Chronic illnesses like strokes, heart problems and lung cancer became the top causes of premature death in China over the past three decades, according to a new study showing health trends that increasingly resemble the US and other advanced nations.
The study, published this week in the Lancet, showed those conditions replacing lung infections and neonatal disorders as the lead killers in China.
The study offers a bird’s eye view of the new pressures facing Asia’s largest economy. As China grapples with long-running more complex diseases that are expensive to treat, the shift is increasingly likely to drive up its healthcare costs.
About 90 percent of the US’ US$3.3 trillion in annual healthcare expenditure is for people with chronic and mental health conditions, US Centers for Disease Control and Prevention data showed.

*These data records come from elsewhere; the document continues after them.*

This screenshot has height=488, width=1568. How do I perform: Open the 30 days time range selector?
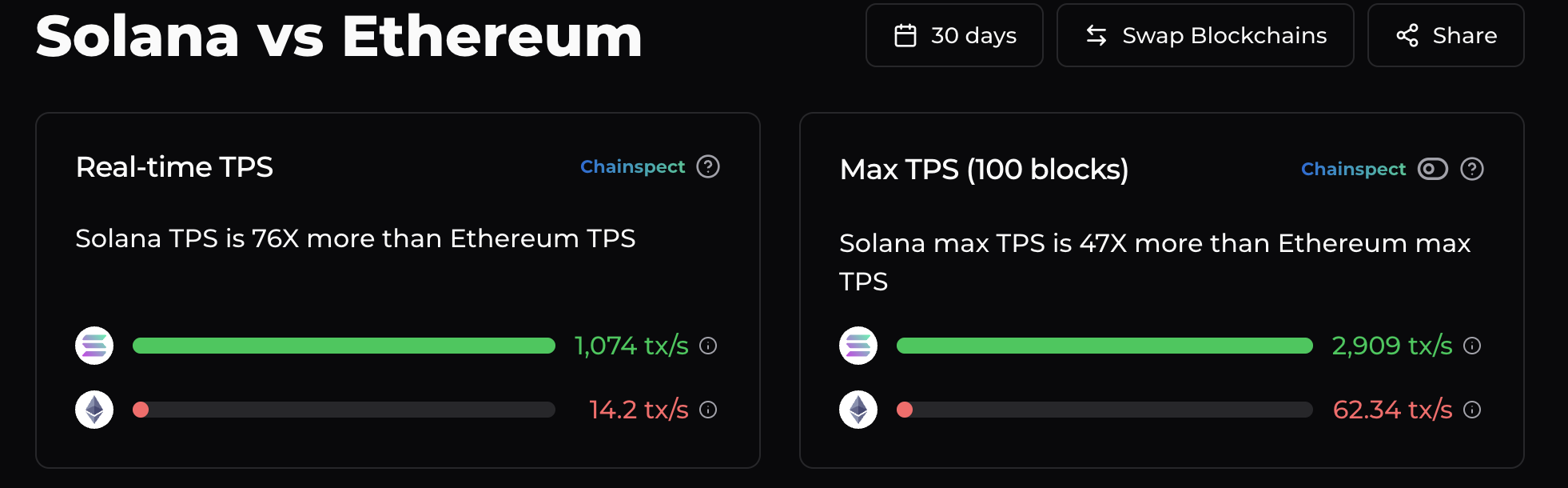954,34
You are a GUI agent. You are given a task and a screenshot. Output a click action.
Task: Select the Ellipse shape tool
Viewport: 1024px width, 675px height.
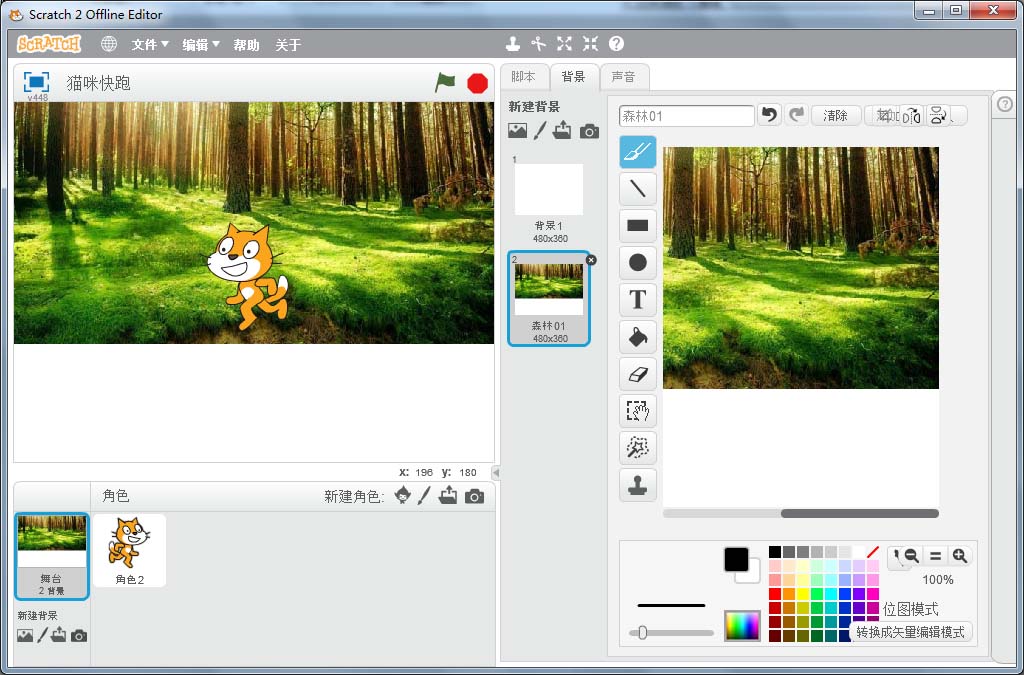click(x=638, y=262)
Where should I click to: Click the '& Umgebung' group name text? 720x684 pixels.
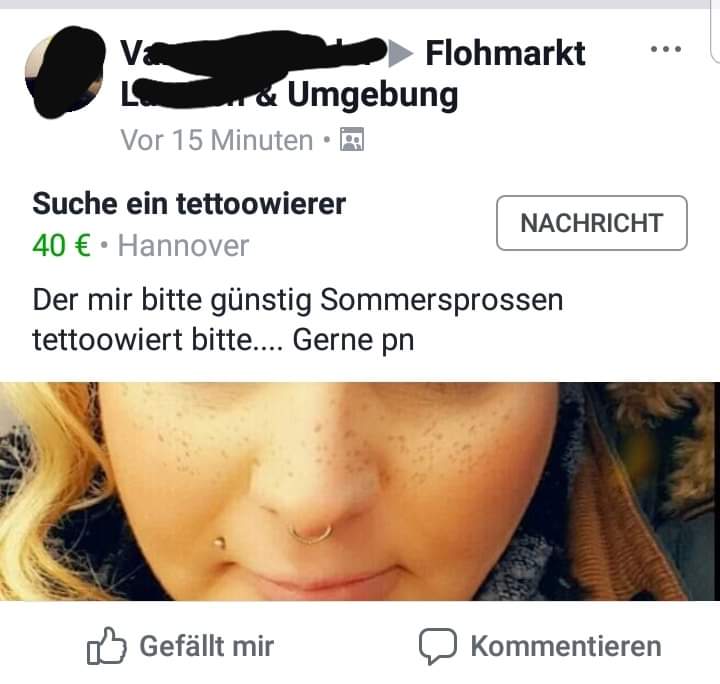point(356,95)
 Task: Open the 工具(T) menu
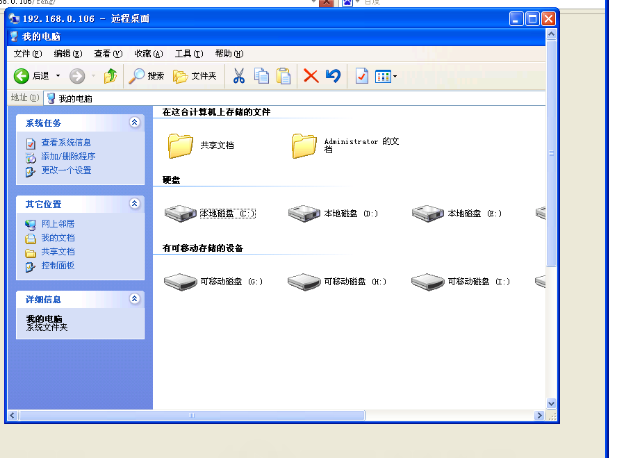point(188,53)
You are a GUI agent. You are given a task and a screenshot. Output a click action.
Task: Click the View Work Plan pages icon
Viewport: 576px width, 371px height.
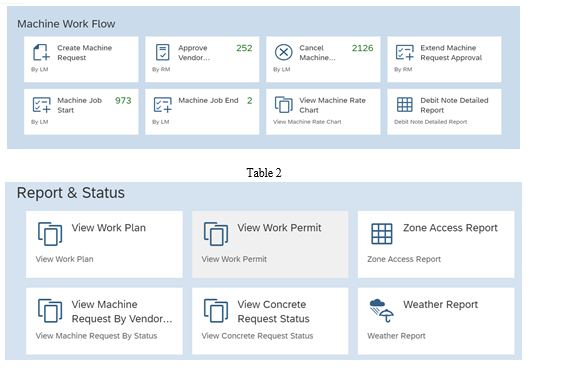click(x=50, y=234)
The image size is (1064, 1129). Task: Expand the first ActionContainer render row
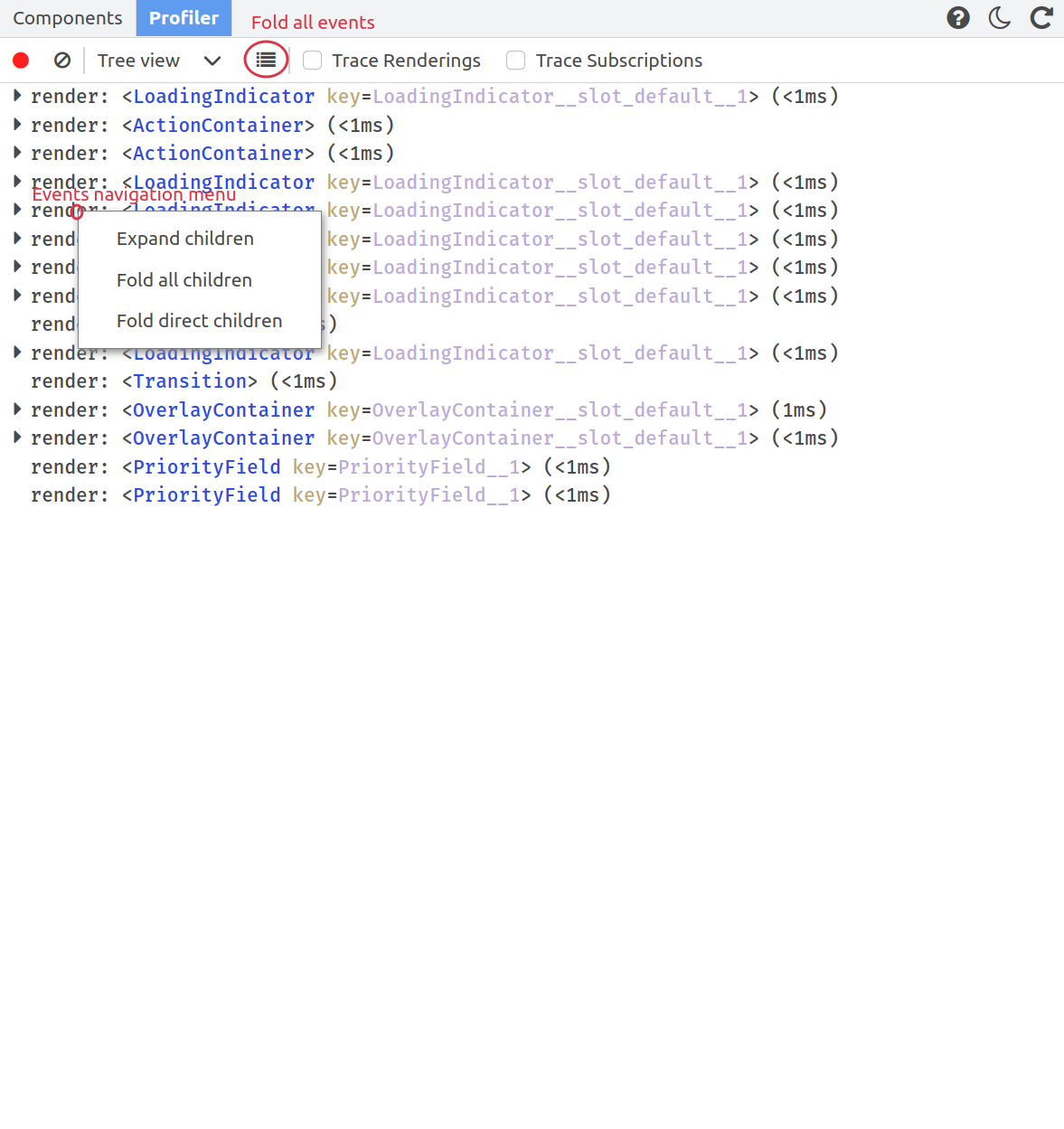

“Like many countries, China has reached a tipping point over the past three decades,” said Zhou Maigeng (周脈耕), an official at an offshoot of the Chinese Center for Disease Control and Prevention, who helped lead the study. “Going forward, the burden of chronic health problems, especially among the elderly, will far exceed infectious diseases.”
China’s health spending was 5 percent of GDP in 2016, compared with 17.1 percent in the US, 11.5 percent in France and 9.8 percent in the UK, WHO data showed.
High blood pressure, smoking, high sodium intake and outdoor pollution were now big contributing factors to deaths in China, the study said.
The research showed substantial differences in health problems at the provincial level.
People in urban, coastal and wealthier provinces in eastern China are healthier than those in rural and poorer areas in the west, the research showed.
Meanwhile, the national diabetes rate increased more than 50 percent from 2000 to 2017 due to changing lifestyles, including increased consumption of red meat and decreased levels of physical activity, the study found.
China is pushing to reduce pressure on its public health system by attempting to reduce drug prices and encourage more investment in hospitals.
The nation has benefited from the declines in maternal and child mortality rates over nearly three decades that have accompanied economic growth, as well as its efforts to implement national programs to tackle infectious diseases, the study said.
The study, part of a project called the Global Burden of Disease conducted by the Institute for Health Metrics and Evaluation at the University of Washington, studied data from 1990 to 2017.
In the US, heart diseases were the leading cause of death in 2016, followed by cancer, accidents, chronic lower respiratory diseases and stroke, US Centers for Disease Control and Prevention data showed.
Chronic obstructive pulmonary disease (COPD) and liver cancer were also the leading causes of death in China, the study said.
Compared with countries with similar levels of economic development, such as Russia, China has unusually high levels of strokes, COPD, lung cancer, liver cancer, neck pain and stomach cancer, it said.